# Solved: Removing 'Local Area Connection' Icon From System Tray



## TW.87 (Dec 30, 2005)

I always have the 'Local Area Connection' icon (the two little screens and the red cross) icon in my system tray. All I would like to do is remove it from displaying there, as it's not active. Can anyone help with this?


----------



## Charliesmomu (Jan 23, 2005)

Open network connections. Right click and select 'properties' of your connection and on the general tab at the bottom there are two check boxes for 'show icon in notification area when connected' and 'notify me when this connection has limited or no connectivity' 
UNcheck these two boxes.
Jules


----------



## TW.87 (Dec 30, 2005)

Thanks for the reply!

I'd already done that, but the icon is still there. Do you know what else I can try to stop it from displaying?

Thank you for your help, too.


----------



## TerryNet (Mar 23, 2005)

This may help. No guarantees! 

Right click on an empty part of the taskbar and select 'Properties.' In the Notificaction area (bottom part of Taskbar tab) click on Customise ... . Assuming your icon appears there, click on it and select the behavior that you prefer (always hide?).


----------



## TW.87 (Dec 30, 2005)

That works, but only in part. It will hide, but it will then display the little arrow icon to enable the icon to be shown again, and the display settings for 'Always Hide' seem to constantly change upon restart.

Is there a registery trick, or anything similar, that would remove the icon?

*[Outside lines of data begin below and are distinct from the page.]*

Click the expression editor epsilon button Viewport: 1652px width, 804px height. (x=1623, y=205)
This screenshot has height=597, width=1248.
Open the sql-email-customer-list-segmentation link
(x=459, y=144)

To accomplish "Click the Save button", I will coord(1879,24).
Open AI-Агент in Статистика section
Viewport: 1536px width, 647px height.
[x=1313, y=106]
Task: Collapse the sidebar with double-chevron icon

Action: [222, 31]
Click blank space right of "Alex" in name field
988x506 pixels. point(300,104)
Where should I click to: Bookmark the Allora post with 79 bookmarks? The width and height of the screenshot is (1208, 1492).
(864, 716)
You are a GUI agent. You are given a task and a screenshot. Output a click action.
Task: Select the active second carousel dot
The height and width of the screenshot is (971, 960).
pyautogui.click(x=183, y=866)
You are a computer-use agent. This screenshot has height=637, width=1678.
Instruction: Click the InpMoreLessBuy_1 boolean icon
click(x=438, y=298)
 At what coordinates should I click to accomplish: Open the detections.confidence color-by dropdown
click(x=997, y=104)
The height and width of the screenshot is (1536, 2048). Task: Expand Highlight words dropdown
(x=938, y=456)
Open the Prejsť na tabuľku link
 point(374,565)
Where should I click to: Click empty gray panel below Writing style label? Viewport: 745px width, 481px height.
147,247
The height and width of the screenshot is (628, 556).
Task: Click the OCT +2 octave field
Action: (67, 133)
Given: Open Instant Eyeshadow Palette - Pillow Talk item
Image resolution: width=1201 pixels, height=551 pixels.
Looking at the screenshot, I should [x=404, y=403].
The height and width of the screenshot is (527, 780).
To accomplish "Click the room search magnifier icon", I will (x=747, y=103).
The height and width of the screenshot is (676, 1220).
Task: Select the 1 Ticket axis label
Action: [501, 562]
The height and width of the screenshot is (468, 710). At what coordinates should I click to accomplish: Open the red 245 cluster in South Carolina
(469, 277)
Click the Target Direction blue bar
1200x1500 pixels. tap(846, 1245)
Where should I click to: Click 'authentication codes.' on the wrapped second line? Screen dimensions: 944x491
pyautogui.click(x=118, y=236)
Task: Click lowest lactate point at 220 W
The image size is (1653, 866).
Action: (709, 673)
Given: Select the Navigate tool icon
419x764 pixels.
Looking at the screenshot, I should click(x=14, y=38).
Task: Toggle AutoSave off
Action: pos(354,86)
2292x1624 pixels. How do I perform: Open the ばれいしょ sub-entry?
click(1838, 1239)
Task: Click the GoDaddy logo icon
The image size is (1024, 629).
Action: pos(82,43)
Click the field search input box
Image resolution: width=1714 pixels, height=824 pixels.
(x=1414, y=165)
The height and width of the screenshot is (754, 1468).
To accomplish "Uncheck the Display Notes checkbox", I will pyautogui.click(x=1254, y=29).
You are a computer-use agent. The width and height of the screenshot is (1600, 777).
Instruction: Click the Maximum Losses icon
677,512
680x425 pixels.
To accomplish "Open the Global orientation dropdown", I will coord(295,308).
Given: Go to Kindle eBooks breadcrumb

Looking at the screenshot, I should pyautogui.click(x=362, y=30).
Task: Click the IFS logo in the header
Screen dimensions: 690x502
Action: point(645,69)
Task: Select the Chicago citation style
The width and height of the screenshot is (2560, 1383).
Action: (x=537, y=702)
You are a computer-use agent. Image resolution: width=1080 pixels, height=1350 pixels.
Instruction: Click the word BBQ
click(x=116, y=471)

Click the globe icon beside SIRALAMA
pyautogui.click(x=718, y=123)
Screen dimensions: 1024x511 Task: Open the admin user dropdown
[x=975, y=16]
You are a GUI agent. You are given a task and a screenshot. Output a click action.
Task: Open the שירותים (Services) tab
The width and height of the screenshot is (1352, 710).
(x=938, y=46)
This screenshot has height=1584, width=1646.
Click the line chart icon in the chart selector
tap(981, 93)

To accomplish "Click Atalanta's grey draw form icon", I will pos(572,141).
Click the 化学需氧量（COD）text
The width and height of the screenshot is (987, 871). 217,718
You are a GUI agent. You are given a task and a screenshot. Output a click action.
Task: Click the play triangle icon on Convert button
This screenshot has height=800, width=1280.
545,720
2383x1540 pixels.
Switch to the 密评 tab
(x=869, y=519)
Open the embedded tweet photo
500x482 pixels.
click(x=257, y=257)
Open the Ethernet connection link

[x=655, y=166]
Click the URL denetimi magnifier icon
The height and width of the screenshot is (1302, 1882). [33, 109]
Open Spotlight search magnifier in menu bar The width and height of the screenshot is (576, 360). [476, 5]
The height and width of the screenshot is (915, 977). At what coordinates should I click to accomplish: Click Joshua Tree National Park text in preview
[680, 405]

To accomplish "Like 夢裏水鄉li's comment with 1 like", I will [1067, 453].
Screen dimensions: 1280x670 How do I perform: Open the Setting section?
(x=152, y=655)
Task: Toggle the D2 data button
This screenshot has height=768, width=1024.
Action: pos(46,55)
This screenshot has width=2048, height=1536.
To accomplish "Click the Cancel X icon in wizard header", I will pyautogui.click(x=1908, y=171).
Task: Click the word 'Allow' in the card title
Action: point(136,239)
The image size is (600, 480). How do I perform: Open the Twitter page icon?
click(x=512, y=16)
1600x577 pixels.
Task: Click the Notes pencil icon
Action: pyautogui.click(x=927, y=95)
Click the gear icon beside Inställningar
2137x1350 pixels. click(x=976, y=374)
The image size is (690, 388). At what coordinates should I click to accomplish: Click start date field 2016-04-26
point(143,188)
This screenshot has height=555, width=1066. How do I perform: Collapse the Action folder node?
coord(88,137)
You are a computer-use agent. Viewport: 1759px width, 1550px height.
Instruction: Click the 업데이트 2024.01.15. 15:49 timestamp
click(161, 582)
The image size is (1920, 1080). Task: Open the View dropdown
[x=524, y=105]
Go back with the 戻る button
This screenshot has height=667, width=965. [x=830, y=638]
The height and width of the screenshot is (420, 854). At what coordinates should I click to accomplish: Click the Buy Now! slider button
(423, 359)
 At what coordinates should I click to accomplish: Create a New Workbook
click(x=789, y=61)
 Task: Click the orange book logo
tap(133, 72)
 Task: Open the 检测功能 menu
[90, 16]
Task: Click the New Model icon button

Thanks again for all the help!


----------



## xavier2 (Feb 14, 2006)

Double click the icon which takes you into network connections. Right click the connection with the red cross. Select disable.


----------



## TW.87 (Dec 30, 2005)

That did the trick! Thank you for that.


----------



## deannicholas (Nov 1, 2007)

I have the same problem, and can disable the LAN, but every time I reboot or start my pc it loads it back up again, any ideas?


----------



## Mnurlan (Feb 9, 2009)

TW.87 said:


> I always have the 'Local Area Connection' icon (the two little screens and the red cross) icon in my system tray. All I would like to do is remove it from displaying there, as it's not active. Can anyone help with this?


All suggested solutions are wrong - it doesn't work that way. The only viable solution is to right click on My Computer Icon, then go to Properties, then to Device Manager then disable the network card - that's all. Cheers .

Nurlan from Kazakhstan


----------



## TerryNet (Mar 23, 2005)

Disabling the connection, as *xavier2 *stated, does work.

And now I'm closing this Solved and nearly two year old thread.


----------



## JohnWill (Oct 19, 2002)

I guess we get the last word?


----------



## TerryNet (Mar 23, 2005)

Yes, we get the last word on this one.  Usually I'm not so emphatic but the OP said it worked and I use that "solution" about 99% of the time on my Dell laptop


----------